Con el DESCALABRO de ayer ante el Betis, en partido correspondiente a la 23ª jornada del campeonato de nacional de liga, el Atleti ha cosechado dos derrotas seguidas en el Estadio Metropolitano, lo que me lleva a formular las siguientes consideraciones:
1ª.- IMPOTENCIA. Creo que es la palabra que mejor define lo acontecido ayer por la tarde, ante un Betis que llegó con la lección bien aprendida y que solo tuvo que esperar en bloque bajo, bien armado en defensa, y salir con rápidas contras buscando a Bakambu para, pasados los primeros diez minutos, hacerse con el control del partido. Ante el planteamiento de Pellegrini, el equipo que dirige Diego Pablo Simeone no fue capaz de romper líneas ni de llegar con peligro a los dominios de Álvaro Valles. Solamente dos triangulaciones entre Julián Álvarez y Lookman, y un remate de cabeza de Sørloth al larguero fueron el bagaje atacante del Atleti en todo el partido.
2ª.- Las bajas de Barrios y Pubill contribuyeron sobremanera a que el juego no fuera lo fluido que el partido requería, ya que el equipo se vio privado de la salida limpia de balón que ofrece el jugador catalán y de las transiciones y conducciones que ofrece el canterano de Moratalaz.

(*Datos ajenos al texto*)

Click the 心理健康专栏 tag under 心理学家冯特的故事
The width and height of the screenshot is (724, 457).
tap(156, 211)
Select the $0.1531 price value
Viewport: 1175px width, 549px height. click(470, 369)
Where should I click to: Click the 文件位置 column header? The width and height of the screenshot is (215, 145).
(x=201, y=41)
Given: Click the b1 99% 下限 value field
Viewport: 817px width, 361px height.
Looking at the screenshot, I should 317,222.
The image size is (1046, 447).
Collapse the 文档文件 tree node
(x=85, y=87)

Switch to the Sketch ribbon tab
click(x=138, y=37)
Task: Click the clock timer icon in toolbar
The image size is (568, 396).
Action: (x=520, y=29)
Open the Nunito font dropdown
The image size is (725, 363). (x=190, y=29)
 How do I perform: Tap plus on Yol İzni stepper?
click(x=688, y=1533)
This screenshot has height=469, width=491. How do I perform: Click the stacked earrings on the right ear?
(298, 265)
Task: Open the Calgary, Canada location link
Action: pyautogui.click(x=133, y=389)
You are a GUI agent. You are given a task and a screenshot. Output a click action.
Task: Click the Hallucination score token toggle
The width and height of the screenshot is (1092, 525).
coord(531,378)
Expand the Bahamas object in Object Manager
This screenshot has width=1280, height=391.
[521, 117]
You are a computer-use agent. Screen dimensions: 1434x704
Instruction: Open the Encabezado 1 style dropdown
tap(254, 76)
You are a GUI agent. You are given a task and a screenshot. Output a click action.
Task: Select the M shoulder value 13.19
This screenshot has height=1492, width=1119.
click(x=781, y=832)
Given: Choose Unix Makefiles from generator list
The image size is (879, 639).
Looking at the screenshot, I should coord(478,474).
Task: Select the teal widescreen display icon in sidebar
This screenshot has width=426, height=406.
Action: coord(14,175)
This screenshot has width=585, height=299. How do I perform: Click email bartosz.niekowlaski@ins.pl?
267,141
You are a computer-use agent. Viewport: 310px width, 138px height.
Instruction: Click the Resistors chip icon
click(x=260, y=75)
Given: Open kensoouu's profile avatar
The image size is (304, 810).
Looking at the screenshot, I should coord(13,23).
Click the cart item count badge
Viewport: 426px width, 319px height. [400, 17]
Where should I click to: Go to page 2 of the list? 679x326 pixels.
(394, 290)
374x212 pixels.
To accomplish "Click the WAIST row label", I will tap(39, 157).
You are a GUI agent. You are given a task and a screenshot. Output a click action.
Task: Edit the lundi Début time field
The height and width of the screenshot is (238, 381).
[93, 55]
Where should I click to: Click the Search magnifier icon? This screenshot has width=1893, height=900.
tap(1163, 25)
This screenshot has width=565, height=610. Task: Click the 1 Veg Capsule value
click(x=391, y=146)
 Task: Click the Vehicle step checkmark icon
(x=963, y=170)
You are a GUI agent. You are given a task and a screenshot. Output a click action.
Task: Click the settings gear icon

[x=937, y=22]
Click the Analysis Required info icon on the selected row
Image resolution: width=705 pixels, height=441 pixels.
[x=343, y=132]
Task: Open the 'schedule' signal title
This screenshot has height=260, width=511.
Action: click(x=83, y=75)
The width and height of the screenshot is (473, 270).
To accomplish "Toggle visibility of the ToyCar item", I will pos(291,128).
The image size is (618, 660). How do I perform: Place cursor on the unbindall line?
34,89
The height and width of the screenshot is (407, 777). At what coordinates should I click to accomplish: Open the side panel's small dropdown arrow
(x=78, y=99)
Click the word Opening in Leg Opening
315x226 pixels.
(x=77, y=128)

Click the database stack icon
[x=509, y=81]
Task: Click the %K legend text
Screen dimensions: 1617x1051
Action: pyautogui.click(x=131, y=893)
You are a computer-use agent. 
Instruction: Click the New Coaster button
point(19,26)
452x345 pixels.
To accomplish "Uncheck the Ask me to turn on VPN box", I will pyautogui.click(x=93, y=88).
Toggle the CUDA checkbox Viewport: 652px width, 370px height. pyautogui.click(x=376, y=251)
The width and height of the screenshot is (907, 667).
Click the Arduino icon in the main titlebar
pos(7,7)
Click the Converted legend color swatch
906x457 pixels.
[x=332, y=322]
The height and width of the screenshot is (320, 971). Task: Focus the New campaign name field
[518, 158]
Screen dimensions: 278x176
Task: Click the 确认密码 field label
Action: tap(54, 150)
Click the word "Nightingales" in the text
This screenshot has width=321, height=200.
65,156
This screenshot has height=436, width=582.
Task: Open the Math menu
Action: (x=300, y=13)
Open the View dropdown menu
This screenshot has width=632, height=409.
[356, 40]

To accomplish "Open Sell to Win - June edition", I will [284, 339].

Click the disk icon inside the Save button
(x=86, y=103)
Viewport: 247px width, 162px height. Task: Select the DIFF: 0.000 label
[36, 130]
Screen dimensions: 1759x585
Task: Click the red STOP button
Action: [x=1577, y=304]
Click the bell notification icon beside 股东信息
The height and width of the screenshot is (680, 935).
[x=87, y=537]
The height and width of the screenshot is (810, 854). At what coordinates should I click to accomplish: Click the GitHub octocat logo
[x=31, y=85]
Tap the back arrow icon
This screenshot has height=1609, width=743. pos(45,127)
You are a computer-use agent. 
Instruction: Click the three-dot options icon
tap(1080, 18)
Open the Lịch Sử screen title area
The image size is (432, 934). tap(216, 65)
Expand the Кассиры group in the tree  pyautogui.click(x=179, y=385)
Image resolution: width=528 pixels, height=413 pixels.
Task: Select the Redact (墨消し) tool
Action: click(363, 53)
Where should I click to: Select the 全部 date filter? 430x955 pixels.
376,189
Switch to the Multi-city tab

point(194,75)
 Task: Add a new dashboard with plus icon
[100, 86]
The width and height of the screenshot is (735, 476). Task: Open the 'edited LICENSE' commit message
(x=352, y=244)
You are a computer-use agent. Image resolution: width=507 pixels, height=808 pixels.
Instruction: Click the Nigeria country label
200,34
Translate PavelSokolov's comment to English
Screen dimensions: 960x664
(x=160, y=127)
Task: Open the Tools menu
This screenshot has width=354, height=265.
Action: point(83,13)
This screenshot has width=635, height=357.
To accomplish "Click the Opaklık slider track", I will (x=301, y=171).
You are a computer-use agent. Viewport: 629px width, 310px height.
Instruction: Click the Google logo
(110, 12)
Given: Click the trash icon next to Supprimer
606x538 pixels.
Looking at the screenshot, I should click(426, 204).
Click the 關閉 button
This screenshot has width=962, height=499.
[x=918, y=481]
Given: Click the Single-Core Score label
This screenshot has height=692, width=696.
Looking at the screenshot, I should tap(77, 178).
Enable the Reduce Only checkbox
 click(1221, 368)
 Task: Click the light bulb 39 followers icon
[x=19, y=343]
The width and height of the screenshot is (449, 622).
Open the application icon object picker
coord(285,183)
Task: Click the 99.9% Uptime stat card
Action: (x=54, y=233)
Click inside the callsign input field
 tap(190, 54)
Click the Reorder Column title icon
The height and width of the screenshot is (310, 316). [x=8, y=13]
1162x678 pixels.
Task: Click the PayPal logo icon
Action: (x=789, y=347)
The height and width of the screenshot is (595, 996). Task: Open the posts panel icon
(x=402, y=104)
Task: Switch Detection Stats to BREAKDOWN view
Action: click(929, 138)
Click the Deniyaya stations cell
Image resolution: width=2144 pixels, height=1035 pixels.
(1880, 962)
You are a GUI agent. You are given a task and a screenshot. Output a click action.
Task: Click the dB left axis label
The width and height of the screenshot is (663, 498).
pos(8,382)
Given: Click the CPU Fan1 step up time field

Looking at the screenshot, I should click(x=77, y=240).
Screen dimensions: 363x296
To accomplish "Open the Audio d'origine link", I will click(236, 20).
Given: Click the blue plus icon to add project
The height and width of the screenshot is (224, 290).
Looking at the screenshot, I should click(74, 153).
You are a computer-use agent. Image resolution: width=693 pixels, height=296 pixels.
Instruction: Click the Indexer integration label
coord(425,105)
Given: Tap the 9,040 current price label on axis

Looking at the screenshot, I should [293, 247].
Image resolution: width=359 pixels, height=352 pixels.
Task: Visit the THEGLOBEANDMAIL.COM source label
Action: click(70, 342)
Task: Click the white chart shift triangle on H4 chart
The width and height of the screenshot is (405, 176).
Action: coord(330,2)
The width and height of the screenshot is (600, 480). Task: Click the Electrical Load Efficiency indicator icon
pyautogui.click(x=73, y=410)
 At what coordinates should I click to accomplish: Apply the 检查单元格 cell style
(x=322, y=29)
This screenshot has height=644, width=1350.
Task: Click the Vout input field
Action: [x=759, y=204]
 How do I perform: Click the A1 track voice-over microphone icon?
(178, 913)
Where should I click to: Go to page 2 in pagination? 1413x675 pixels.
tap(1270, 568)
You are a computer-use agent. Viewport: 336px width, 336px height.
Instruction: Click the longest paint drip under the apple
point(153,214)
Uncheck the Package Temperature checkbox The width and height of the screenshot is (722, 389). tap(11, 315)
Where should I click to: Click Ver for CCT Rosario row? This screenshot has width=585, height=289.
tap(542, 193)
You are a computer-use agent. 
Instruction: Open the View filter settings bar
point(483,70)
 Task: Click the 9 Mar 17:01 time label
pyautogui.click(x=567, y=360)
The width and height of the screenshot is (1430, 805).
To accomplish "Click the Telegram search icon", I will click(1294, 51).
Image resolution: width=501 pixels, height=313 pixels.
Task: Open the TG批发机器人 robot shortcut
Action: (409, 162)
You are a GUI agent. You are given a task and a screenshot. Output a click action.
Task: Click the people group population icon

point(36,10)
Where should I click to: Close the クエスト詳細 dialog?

3ª.- Las decisiones de Diego Pablo Simeone, con el transcurrir de los minutos, tampoco contribuyeron a que el juego mejorara. Quitar de la banda a Lookman para meterlo en el centro junto a Sørloth, y colocar a Giuliano en la banda izquierda fue un despropósito que nadie entendió. Todos sabemos que Guliano por la banda izquierda no ofrece desborde ni centros apropiados.
4ª.- Los cambios que llevó a cabo nuestro entrenador, retirando a Julián Álvarez (ya sé que no está bien) y a Rodrigo Mendoza, para dejar en el campo a un Giuliano Simeone muy desacertado y a un Koke totalmente sobrepasado desde los primeros minutos de partido, fueron la guinda del pastel del desbarajuste y el descontrol.
5ª.- Es cierto que Mendoza falló un pase que propició una contra de Bakambu que desbarató Oblak, pero durante el resto del tiempo que estuvo en el campo fue el único que ponía cierto criterio y sentido al juego.
6ª.- Si bien en muchos partidos el Atleti ha sobrevivido gracias a las milagrosas intervenciones de Oblak, ayer lamentablemente se comió con patatas el lanzamiento de Antony, en un balón que nunca debió acabar en el fondo de la portería rojiblanca. También contribuyó el que Ruggeri no presionara a un jugador al borde del área. Conclusión: 0-1 y para casa.
7ª.- Sin que sirva de excusa del mal juego del equipo, lo del gol anulado por el VAR es una broma pesada.
9ª.- Como la esperanza es lo último que se pierde, esperemos que tanto Pubill como Cardoso puedan estar el jueves sobre el tan deteriorado césped del Metropolitano; que Julián Álvarez, Baena y Lookman puedan tener la inspiración suficiente para pillar a la contra a la defensa adelantada del Barcelona; y que Simeone acierte con el planteamiento del partido y se pueda conseguir un resultado que nos permita llegar vivos al Nou Camp para la disputa del partido de vuelta.
A pesar del jarro de agua fría de ayer tarde, ¡Aúpa Atleti!